Finalmente, con remontar el origen de las ideas religiosas en materia de alimentación a la relación entre los costos y beneficios de los procesos ecológicos, tampoco se intenta negar que las ideas religiosas puedan, a su vez, influir en las costumbres y el pensamiento, pues estas pueden perpetuarse como señales delimitadoras entre las minorías étnicas y nacionales, y como símbolos de identidad del grupo independientemente de cualquier selección ecológica activa a favor o en contra de su existencia.

En definitiva, según el materialismo cultural, la vaca sagrada y la porcofobia no atendería a un cambio mental o conductual azaroso o por la libre voluntad y la elección moral de las personas, sino por el efecto infraestructural en la estructura y superestructura de las sociedades donde aparecieron dichas instituciones culturales.

 

 

 

7.     Bibliografía.

 

Harris, M. (2017A). Bueno para comer. Madrid: Alianza Editorial.

 

Harris, M. (2017B). Vacas, cerdos, guerras y brujas. Madrid: Alianza Editorial.

 

Harris, M. (2019). Caníbales y reyes. Madrid: Alianza Editorial.

 

Harris, M. (2021). Antropología cultural. Madrid: Alianza Editorial.



[1] Pese a que las obras empleadas para la resolución de las cuestiones planteadas no sean estrictamente sociológicas, sino antropológicas, son útiles para la disciplina en tanto que aportan explicaciones causales del comportamiento humano de determinadas sociedades.

[2] Por ello, el materialismo cultural, en tanto que materialismo, se adecúa a la tesis fundamental (enunciada en La ideología alemana) del pensamiento y filosofía marxista: no es la conciencia la que determina el ser social, sino el ser social quien determina la conciencia.

[3] El materialismo cultural también difiere del materialismo dialéctico en la medida en que entiende que la antropología no debe convertirse en parte de un movimiento político destinado a destruir el capitalismo y a favorecer los intereses del proletariado (Harris, 2021).

[4]Si bien la “metáfora arquitectónica” empleada desde el materialismo cultural es idéntica a la utilizada por el marxismo para explicar las partes orgánicas en las que se bifurca una sociedad, estas no deben ser confundidas (así como tampoco el sintagma modo de producción) pues resultan mismos significantes con distintos significados y referentes (pese a ser estos muy similares y en algunas ocasiones intercambiables).

[5] Una de las razones por las que muchas costumbres e instituciones parecen tan misteriosas se debe a que se ha enseñado a valorar las explicaciones “espiritualizadas” de los fenómenos culturales en vez de las explicaciones materiales de tipo práctico.

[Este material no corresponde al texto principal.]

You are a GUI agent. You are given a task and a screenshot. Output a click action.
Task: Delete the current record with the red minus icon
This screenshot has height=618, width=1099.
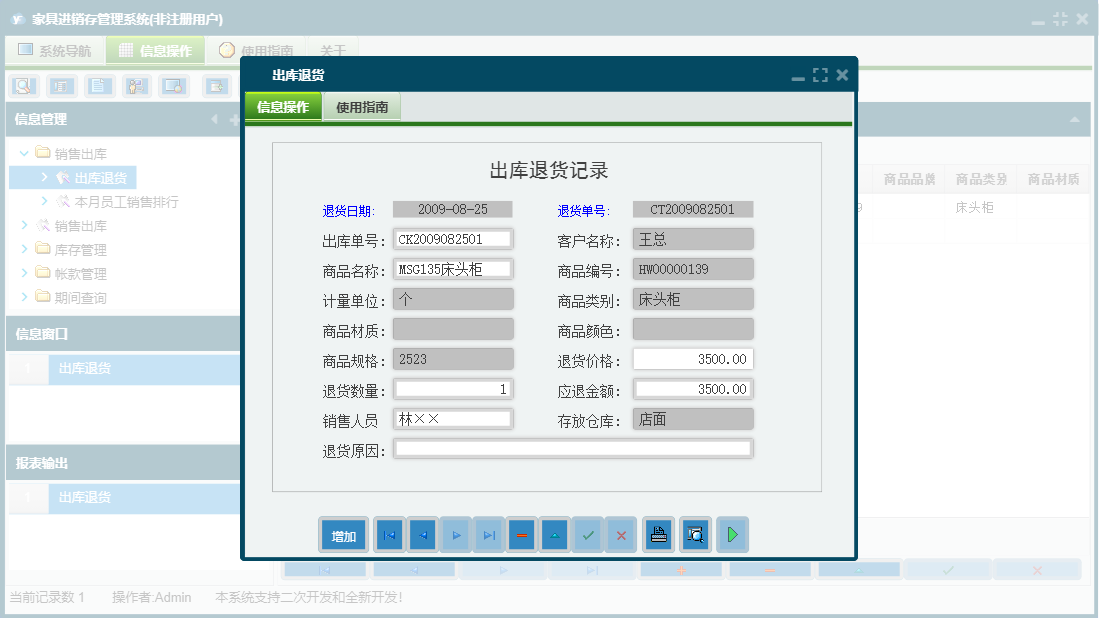click(522, 534)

Por ello, para explicar pautas culturales se tiene que presuponer que la vida humana no es simplemente azarosa o caprichosa (Harris, 2017B). En términos weberianos, resulta prudente presentar una “presunción de racionalidad” a la hora de estudiar el comportamiento humano.

[6] Al menos para otras tres civilizaciones importantes de Oriente Medio el cerdo resultaba tan perturbador como a israelitas y musulmanes: a fenicios, egipcios y babilónicos.

[7] Dicha afirmación se observa en El Levítico (Lev. 11:24): “Quien tocare uno… será inmundo” (Harris, 2017A).

[8] Sin embargo, pese a la pretensión de Harris de encontrar una explicación materialista a los hechos culturales de todo el mundo, este afirmaba lo siguiente sobre la prohibición explícita israelita de tantas carnes: “[…] no creo que tenga que demostrar que el 100 por 100 de los animales salvajes prohibidos se inscriben en la pauta de altos costos y bajos beneficios. No soy contrario a la idea de que una o dos especies mencionadas en el Levítico quizá no fueron prohibidas por motivos ecológicos sino para satisfacer prejuicios azarosos o para coincidir con algún oscuro principio d simetría taxonómica inteligible únicamente para los sacerdotes y profetas del antiguo Israel” (Harris, 2019).